- Available data -

++++++++

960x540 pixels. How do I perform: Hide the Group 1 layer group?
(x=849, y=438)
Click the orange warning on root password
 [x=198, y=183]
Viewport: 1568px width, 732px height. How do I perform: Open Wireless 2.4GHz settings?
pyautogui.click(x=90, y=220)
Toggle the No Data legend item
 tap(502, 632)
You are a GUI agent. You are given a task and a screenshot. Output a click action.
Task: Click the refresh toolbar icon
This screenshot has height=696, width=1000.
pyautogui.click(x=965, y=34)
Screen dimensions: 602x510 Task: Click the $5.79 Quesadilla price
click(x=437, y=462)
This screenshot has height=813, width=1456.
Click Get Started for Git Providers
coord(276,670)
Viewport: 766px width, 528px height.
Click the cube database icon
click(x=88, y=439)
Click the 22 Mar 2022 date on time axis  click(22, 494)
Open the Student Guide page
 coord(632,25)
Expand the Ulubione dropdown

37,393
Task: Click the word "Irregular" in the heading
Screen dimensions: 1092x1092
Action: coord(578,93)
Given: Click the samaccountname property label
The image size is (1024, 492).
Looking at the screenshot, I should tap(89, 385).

++++++++

- Work instruction -
Write out again exactly the lines that run from the one holding "Given: Click the" through the last line of the data; omit all other lines.

- Written solution -
Given: Click the samaccountname property label
The image size is (1024, 492).
Looking at the screenshot, I should tap(89, 385).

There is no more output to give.